Exercise aim: Rewrite the items starting at the line containing "Where should I click to: Select" and ending at the line containing "Viewport: 609px width, 319px", substituting "settings menu" for "settings list" and leaving everything else unchanged. Leave the pictures out of your answer.

Record extracts:
>> start

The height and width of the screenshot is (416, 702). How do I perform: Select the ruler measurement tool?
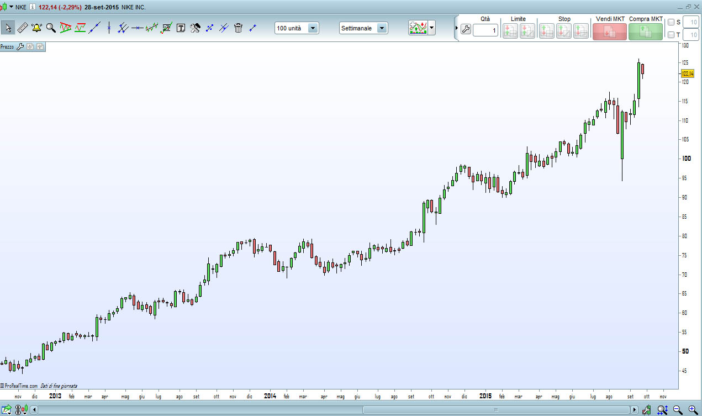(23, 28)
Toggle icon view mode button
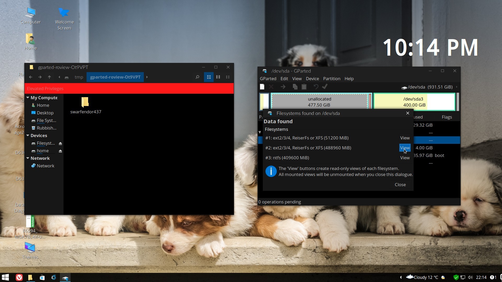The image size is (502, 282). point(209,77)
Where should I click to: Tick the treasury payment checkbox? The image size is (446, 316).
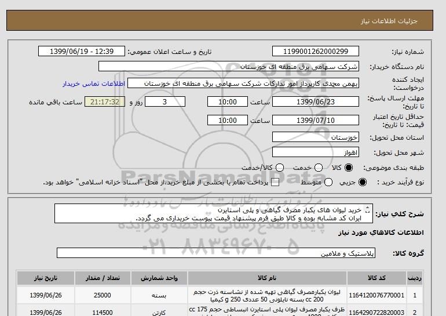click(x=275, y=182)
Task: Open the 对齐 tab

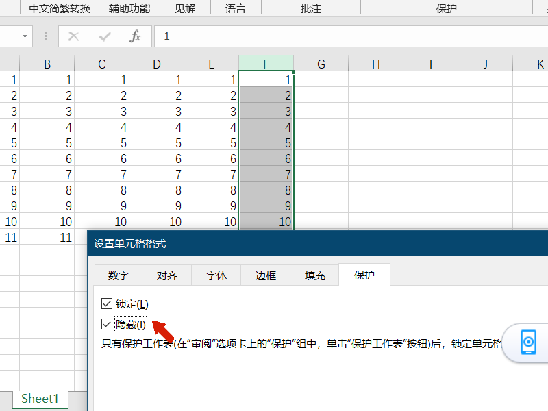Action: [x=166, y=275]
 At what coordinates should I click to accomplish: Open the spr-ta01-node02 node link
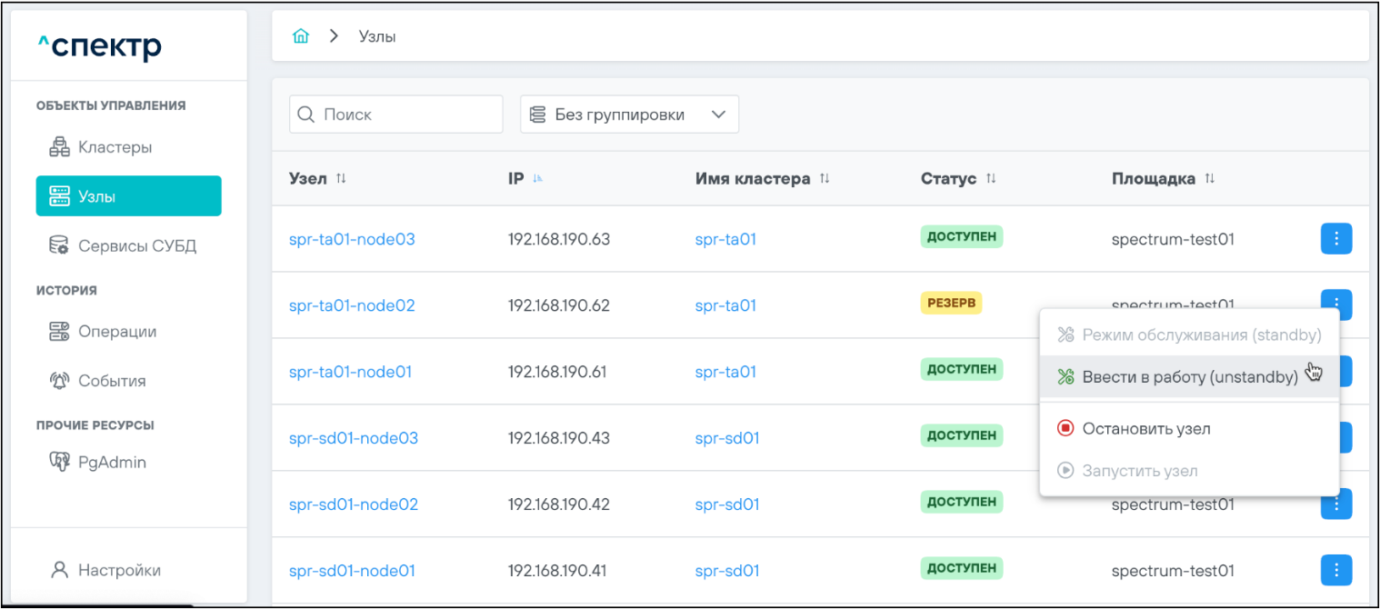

>> end
>> start

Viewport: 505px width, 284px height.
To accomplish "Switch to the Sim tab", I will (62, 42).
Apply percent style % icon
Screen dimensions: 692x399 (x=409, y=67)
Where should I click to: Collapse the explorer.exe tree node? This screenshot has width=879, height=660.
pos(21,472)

>> end
>> start

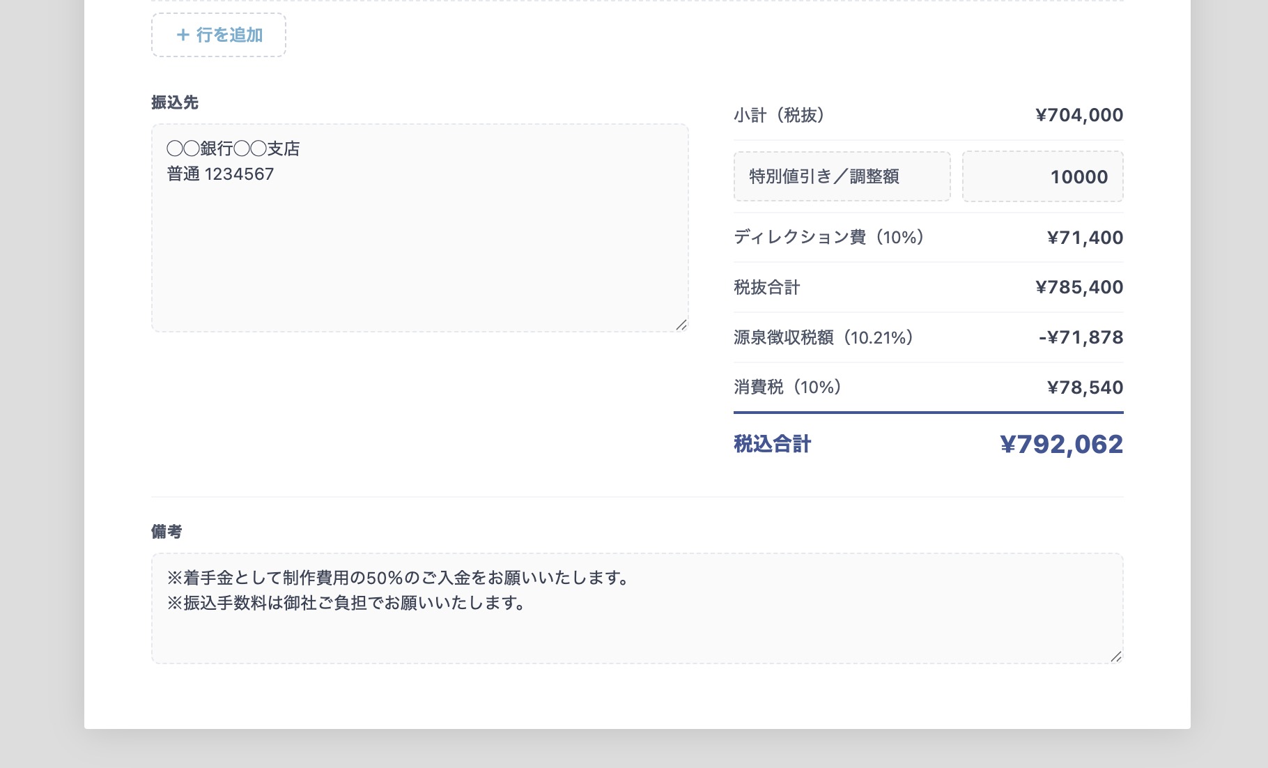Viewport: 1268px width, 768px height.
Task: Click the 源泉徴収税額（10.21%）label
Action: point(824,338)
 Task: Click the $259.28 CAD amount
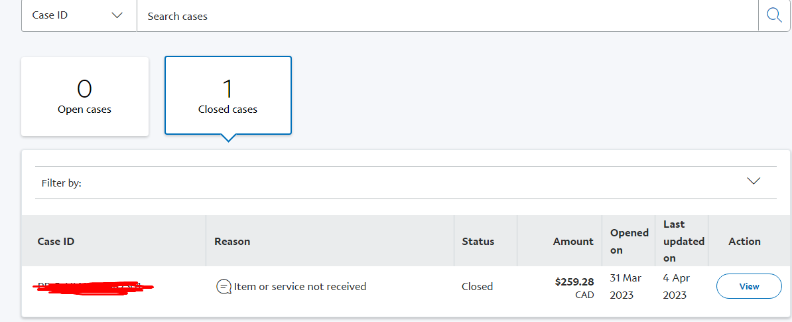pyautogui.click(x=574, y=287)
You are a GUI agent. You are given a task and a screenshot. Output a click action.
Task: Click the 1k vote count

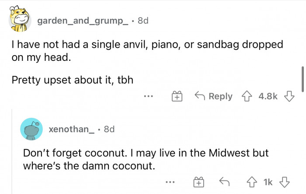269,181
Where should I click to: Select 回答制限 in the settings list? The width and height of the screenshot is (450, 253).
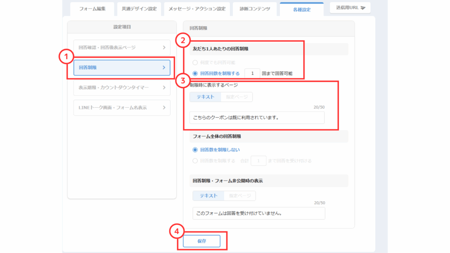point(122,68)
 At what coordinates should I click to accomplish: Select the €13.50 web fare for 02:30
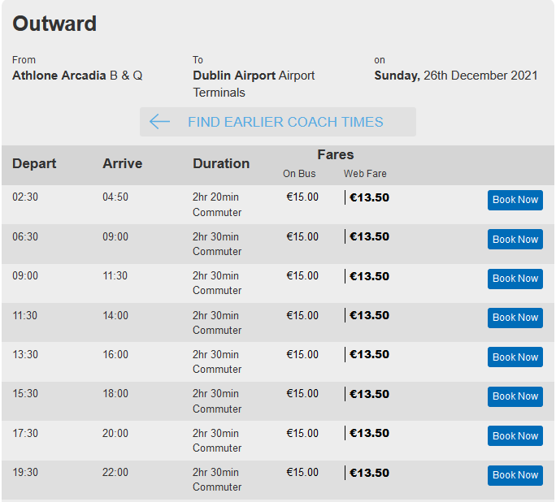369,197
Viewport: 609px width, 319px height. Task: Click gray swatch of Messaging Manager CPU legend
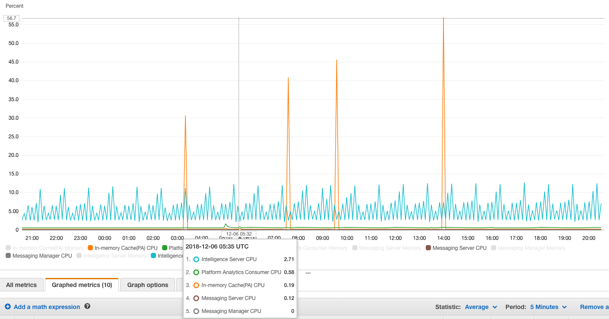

>> end

Exercise solution:
Where should I click to: Select 回答制限 in the settings menu? The width and height of the screenshot is (450, 253).
point(122,68)
 At what coordinates should I click to accomplish: Select the €13.50 web fare for 02:30
369,197
Viewport: 609px width, 319px height. Task: Click gray swatch of Messaging Manager CPU legend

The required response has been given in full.